Germany's main opposition party on Monday celebrated its victory in a Berlin state election re-run made necessary by serious voting glitches in 2021, arguing that the result shows the party can appeal to voters in urban areas with center-right policies that include tough talk on immigration.
The center-right Christian Democratic Union of former Chancellor Angela Merkel has struggled for years with declining support in major cities and last governed the capital in 2001. On Sunday, the party received 28.2% of the vote, gaining 10 percentage points as the three parties that made up the leftist regional government all lost supporters.
“This re-election result shows that the CDU can win in big German cities," the party's main candidate, Kai Wegner, told reporters.
He planned to hold talks with the center-left Social Democrats and the environmentalist Greens about swiftly forming a new coalition government. Both of those parties received 18.4% of the vote, a particularly grim result for the Social Democrats of Mayor Franziska Giffey, who took much of the blame after the chaotic election failures two years ago.
During the election campaign conservatives also attacked her government as being soft on crime following an outburst of violence against first responders during New Year's Eve celebrations.

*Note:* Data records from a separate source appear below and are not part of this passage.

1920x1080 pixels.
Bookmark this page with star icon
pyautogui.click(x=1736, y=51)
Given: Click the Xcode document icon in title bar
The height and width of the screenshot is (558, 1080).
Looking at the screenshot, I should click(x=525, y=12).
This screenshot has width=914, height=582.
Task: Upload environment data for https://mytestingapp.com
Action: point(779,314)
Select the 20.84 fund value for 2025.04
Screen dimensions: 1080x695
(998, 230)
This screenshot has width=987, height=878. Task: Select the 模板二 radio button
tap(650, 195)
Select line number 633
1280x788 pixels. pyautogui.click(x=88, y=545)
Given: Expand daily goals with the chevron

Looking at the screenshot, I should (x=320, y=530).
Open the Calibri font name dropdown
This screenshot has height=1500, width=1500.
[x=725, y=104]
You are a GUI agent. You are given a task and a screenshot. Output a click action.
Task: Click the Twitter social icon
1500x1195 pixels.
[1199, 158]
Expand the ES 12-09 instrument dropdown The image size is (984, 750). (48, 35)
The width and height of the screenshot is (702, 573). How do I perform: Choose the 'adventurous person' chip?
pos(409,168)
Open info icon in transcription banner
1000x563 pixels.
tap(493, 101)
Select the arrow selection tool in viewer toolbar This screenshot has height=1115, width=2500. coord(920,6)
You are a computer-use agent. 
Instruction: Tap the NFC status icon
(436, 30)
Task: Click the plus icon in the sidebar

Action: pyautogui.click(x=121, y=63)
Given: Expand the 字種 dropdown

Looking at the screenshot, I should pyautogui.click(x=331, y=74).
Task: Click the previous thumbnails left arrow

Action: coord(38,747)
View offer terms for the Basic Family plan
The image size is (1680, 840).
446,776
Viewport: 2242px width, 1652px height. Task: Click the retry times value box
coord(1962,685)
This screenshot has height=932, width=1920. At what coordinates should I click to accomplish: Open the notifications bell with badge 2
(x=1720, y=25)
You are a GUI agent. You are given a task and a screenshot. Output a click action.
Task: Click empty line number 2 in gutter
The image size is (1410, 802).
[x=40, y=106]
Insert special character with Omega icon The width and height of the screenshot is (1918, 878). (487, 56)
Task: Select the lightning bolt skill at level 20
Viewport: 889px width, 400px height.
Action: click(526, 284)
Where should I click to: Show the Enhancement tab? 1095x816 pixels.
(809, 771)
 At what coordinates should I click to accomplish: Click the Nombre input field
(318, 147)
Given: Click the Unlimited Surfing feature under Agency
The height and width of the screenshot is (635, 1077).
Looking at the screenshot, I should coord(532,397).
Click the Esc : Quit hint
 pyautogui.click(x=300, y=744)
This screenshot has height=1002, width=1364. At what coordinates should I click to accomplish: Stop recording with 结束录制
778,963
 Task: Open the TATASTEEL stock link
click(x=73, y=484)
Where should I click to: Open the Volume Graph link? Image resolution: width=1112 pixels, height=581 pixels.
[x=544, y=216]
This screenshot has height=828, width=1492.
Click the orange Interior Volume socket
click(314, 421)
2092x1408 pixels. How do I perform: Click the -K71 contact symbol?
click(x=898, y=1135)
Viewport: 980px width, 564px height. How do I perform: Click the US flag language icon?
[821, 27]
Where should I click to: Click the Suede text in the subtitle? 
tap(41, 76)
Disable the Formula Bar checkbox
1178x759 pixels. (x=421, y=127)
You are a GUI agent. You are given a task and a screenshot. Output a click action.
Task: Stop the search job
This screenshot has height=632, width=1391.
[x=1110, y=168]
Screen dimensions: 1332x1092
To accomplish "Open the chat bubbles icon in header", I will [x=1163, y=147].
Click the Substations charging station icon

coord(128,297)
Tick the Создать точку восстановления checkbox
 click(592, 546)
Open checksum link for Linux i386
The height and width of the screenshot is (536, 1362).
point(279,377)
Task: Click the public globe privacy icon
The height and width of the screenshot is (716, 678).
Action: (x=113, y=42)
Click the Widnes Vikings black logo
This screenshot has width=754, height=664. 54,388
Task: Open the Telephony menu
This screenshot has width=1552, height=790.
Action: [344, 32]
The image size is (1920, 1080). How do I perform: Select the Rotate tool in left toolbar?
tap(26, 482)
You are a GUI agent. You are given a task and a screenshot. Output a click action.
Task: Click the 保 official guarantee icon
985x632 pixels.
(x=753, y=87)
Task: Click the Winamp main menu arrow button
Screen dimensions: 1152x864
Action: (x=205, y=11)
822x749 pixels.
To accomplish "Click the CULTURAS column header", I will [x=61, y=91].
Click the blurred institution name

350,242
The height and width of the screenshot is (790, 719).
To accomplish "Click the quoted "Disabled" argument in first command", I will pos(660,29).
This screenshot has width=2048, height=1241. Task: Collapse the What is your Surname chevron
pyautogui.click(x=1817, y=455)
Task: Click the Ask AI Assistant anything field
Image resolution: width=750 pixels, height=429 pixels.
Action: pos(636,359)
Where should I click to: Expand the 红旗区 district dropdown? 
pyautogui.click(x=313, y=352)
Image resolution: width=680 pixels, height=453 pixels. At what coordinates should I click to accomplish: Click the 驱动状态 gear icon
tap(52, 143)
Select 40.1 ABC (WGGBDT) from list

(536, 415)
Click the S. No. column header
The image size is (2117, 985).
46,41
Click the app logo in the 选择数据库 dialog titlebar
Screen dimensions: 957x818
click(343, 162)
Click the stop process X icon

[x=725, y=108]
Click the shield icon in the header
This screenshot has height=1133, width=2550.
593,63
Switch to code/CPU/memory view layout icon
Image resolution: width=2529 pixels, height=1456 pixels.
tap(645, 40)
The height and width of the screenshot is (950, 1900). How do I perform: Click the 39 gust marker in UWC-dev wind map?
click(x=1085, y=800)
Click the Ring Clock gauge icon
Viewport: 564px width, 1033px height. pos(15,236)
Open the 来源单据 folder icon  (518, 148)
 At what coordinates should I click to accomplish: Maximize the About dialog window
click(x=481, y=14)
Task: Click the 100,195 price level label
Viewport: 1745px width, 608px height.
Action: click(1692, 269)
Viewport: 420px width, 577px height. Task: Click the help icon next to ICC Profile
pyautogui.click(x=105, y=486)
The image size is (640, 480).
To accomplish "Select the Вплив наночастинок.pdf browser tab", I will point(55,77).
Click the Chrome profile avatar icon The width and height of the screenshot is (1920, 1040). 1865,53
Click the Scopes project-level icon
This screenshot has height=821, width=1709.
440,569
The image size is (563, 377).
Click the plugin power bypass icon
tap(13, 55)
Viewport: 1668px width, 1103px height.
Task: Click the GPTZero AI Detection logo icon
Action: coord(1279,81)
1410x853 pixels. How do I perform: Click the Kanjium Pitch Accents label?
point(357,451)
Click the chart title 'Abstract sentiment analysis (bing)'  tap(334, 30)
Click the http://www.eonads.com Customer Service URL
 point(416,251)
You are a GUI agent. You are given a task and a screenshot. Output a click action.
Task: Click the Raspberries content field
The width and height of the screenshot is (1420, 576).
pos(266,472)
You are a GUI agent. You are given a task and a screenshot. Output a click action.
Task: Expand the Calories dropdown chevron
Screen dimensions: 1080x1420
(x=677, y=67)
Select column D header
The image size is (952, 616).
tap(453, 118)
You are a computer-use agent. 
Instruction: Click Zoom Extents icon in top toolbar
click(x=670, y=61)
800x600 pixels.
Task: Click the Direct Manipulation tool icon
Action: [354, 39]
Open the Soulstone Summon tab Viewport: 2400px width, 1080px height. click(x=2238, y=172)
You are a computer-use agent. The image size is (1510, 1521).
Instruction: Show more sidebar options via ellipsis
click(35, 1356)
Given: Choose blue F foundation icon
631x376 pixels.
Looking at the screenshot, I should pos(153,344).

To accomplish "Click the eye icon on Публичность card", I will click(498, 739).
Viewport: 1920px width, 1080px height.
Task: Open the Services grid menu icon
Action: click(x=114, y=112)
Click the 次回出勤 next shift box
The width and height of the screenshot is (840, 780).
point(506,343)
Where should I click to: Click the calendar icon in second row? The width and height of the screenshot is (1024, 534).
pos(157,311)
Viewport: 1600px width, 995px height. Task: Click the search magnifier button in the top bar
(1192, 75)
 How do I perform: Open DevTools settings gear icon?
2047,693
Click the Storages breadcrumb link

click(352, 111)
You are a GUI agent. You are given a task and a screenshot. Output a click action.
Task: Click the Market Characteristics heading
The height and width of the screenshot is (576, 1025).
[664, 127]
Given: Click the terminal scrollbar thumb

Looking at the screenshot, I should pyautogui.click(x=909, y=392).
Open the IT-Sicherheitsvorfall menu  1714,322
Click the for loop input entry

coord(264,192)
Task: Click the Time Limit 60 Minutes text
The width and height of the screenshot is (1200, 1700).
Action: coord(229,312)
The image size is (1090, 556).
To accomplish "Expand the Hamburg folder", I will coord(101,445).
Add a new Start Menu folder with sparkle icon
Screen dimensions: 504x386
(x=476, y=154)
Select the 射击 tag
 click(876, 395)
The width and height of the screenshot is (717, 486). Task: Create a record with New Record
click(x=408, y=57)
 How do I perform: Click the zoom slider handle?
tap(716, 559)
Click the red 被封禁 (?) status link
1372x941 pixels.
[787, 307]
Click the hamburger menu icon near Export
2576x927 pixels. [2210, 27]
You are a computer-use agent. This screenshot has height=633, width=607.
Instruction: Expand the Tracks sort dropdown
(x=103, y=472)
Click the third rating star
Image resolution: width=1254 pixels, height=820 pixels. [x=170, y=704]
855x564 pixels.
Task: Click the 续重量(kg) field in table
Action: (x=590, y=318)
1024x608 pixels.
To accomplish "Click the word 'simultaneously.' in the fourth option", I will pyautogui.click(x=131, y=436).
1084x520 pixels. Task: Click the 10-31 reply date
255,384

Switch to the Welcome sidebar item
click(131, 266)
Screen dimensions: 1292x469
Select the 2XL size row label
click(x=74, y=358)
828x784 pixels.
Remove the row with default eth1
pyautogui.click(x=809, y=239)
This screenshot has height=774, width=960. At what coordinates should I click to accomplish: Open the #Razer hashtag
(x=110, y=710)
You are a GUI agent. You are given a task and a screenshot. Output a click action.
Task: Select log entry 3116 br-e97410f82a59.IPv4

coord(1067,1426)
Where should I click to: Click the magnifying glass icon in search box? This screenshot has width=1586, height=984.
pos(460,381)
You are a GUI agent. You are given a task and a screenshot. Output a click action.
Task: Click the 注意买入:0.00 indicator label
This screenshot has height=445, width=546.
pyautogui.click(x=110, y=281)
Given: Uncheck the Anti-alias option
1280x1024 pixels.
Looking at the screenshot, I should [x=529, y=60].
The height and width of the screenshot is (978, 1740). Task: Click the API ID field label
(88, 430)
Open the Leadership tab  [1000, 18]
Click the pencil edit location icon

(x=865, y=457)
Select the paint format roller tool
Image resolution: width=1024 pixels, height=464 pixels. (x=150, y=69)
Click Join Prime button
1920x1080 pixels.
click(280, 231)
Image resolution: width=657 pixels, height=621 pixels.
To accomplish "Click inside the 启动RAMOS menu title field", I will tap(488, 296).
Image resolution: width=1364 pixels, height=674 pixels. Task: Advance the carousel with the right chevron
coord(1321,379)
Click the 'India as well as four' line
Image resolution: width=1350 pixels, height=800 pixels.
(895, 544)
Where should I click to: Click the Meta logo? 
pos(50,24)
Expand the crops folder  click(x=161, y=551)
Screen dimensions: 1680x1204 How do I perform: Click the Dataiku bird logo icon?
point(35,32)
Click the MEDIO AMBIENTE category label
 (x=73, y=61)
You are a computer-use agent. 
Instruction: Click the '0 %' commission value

The Christian Democrats' national leader, Friedrich Merz, claimed the attacks were the result of a “little Pasha” mentality among youths in some immigrant communities, prompting accusations of racism from the left.
Wegner was unapologetic Monday, saying that “we need to name problems in order to solve them together.”
But he insisted that his goal now was “to form a successful Berlin coalition that brings this city together again.”